The board will handle real-time operation of five stepper motors that control the 3D movement of the printing head, as well as operating a plastic extruder. The T-Bone performs real-time calculation of motor velocity, direction and acceleration parameters, and communicates with its host BeagleBone via a small microcontroller.

By offloading complex motion control processing requirements, the T-Bone will allow users to focus on applying the software and existing tools of the well-established BeagleBone host.

The German motion engineering specialist Trinamic Motion Control is providing design support and manufacturing expertise for the project.

Some of the main elements and functions of the T-Bone motion control board

“The BeagleBone Black is a powerful processor board that can easily run a G-code NC interpreter, Linux O/S and user and Internet interfaces,” explains Trinamic engineer and T-Bone project participant, Jonas Proeger. “The T-Bone will augment the BeagleBone with the required motor drives and real-time control software to complete an affordable and highly functional 3D printer.”

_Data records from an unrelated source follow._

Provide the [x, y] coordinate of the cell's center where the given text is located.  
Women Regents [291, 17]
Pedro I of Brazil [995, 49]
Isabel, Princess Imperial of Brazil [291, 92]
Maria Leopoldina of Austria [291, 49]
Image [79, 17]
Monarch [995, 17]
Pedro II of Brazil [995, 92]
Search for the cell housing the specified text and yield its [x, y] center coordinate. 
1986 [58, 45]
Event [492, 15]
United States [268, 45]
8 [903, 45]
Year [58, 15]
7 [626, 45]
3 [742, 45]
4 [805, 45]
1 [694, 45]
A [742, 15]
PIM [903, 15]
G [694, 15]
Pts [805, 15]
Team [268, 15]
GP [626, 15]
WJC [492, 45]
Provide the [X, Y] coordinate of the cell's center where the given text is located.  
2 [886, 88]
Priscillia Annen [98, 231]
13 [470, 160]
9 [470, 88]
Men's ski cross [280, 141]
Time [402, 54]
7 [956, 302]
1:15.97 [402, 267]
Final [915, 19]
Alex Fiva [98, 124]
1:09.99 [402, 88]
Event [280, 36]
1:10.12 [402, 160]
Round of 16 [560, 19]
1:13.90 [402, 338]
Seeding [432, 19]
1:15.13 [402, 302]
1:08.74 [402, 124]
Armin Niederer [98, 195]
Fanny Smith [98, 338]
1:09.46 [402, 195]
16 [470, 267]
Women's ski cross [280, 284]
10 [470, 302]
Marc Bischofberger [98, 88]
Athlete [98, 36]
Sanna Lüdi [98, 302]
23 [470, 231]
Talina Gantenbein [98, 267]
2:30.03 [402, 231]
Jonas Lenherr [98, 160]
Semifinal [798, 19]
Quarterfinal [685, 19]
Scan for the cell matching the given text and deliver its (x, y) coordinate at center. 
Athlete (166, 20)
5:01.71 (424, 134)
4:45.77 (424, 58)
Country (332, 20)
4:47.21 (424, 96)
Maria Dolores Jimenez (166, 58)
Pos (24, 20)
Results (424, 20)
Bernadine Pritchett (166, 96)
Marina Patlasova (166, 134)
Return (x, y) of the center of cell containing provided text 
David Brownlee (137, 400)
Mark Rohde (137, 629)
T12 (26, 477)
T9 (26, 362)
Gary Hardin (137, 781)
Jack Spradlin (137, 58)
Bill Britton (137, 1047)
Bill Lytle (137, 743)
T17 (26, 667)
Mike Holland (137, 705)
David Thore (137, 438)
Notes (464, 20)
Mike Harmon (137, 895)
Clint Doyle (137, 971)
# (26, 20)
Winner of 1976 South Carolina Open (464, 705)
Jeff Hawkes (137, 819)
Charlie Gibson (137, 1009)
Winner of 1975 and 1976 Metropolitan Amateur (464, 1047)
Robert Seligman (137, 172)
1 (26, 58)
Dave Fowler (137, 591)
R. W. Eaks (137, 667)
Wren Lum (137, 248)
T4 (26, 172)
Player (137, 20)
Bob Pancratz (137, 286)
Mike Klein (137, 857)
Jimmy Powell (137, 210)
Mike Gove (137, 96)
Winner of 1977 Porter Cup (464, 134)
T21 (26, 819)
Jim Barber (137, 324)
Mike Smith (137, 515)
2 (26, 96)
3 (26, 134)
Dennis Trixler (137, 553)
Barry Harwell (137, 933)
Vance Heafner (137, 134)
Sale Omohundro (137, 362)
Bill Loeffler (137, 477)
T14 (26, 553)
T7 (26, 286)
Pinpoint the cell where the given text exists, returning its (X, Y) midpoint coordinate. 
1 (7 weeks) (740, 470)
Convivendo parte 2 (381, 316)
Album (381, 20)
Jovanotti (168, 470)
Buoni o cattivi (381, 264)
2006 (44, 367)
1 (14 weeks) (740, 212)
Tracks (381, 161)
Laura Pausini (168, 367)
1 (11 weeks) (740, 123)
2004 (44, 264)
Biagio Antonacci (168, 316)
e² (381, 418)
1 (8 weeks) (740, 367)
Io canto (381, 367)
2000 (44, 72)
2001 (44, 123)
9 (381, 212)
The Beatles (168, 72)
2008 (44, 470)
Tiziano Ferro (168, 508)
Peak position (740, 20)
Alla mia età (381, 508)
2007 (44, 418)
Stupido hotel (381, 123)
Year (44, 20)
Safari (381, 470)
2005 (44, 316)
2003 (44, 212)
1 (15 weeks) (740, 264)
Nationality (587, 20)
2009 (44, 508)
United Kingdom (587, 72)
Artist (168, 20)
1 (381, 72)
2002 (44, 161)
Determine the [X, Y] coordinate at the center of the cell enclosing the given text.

The money raised by the Indiegogo crowd-funding campaign is aimed at building an initial run of T-Bone boards. It will allow the the group to design a professional board layout and to complete an initial production run of several hundred boards.

The group is also planning to create expansion boards with special functions such as support for rotary-axis drilling and milling, laser-cutters and touch-panel displays.

“We hope to put 3D printers into the hands of hundreds of new users worldwide,” says Nowotny.